William G. Barter, Wanda B. Barter, Ralph D. Blair and Pauline D. Blair v. United States

550 F2d 1239

77-1 USTC P 9460

William G. BARTER, Wanda B. Barter, Ralph D. Blair and
Pauline D. Blair, Plaintiffs-Appellants,
v.
UNITED STATES of America, Defendant-Appellee.

No. 77-1101.

United States Court of Appeals, Seventh Circuit.

Argued April 25, 1977.
Decided May 31, 1977.

Jeanne S. Miller, New Haven, Ind. for plaintiffs-appellants.

Myron C. Baum, Acting Asst. Atty. Gen., Robert T. Duffy, Atty., Tax Division, dept. of Justice, Washington, D.C., Richard L. Kieser, U.S. Atty., South Bend, Ind., Charles F. Leonard, Asst. U.S. Atty., Fort Wayne, Inc., for defendant-appellee.

Before CUMMINGS and PELL, Circuit Judges, and GORDON, District Judge.*

PER CURIAM.

1

This appeal involves taxpayer refund suits, consolidated in the district court and here, initiated by two married couples. The taxpayers feelingly and forcefully assert that the rate schedules of the Internal Revenue Code, 26 U.S.C. Sec. 1, violate the due process clause of the Fifth Amendment, and the right to associate in marriage protected by the First, Fourth, Fifth, Ninth and Tenth Amendments to the Constitution, in that higher tax rates are imposed on the taxable income of a married person whose spouse has significant income1 than on the same taxable income of an unmarried person.

» Challenges:
A – Reproduce the court opinion word for word from "This appeal involves" up to and including "an unmarried person.".
B – On what date was the case in the court opinion decided?
C – Continue the court opinion, picking up right after its last sentence.
The data that comes next is separate material from the court opinion.

» Supplied information:

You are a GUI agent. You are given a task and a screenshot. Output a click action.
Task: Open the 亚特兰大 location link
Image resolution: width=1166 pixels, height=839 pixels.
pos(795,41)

» Task responses:
A –
This appeal involves taxpayer refund suits, consolidated in the district court and here, initiated by two married couples. The taxpayers feelingly and forcefully assert that the rate schedules of the Internal Revenue Code, 26 U.S.C. Sec. 1, violate the due process clause of the Fifth Amendment, and the right to associate in marriage protected by the First, Fourth, Fifth, Ninth and Tenth Amendments to the Constitution, in that higher tax rates are imposed on the taxable income of a married person whose spouse has significant income1 than on the same taxable income of an unmarried person.

B – May 31, 1977.

C –
2

The district court determined that this so-called "marriage penalty" does not offend the Constitution. Johnson v. United States, 422 F.Supp. 958 (N.D.ind.1976). The plaintiffs' motion for summary judgment was therefore denied, and the summary judgment motion of the United States was granted. Final judgments in favor of the United States were entered pursuant to Rule 54(b), Fed.R.Civ.P., the district court retaining on its docket for further proceedings the refund suit of Sarah G. Johnson, No. F 74-1111 below, which had earlier been consolidated with appellants' suits.

3

We agree with the district court that the inequities asserted to inhere in the "marriage penalty," whatever may be their persuasiveness as arguments for legislative change,2 do not rise to the level of constitutional violations of appellants' rights. The district court's thoughtful and workmanlike opinion cogently expounds the reasons for this conclusion, and there is little to be added to its analysis except to observe that it has not been demonstrated to us that perfect equality or absolute logical consistency between persons subject to the Internal Revenue Code has been, at least since the adoption of the Sixteenth Amendment, a constitutional sine qua non. Accordingly, the opinion of the district court is, with certain exceptions3 adopted as the opinion of this court, and the judgments appealed from are affirmed.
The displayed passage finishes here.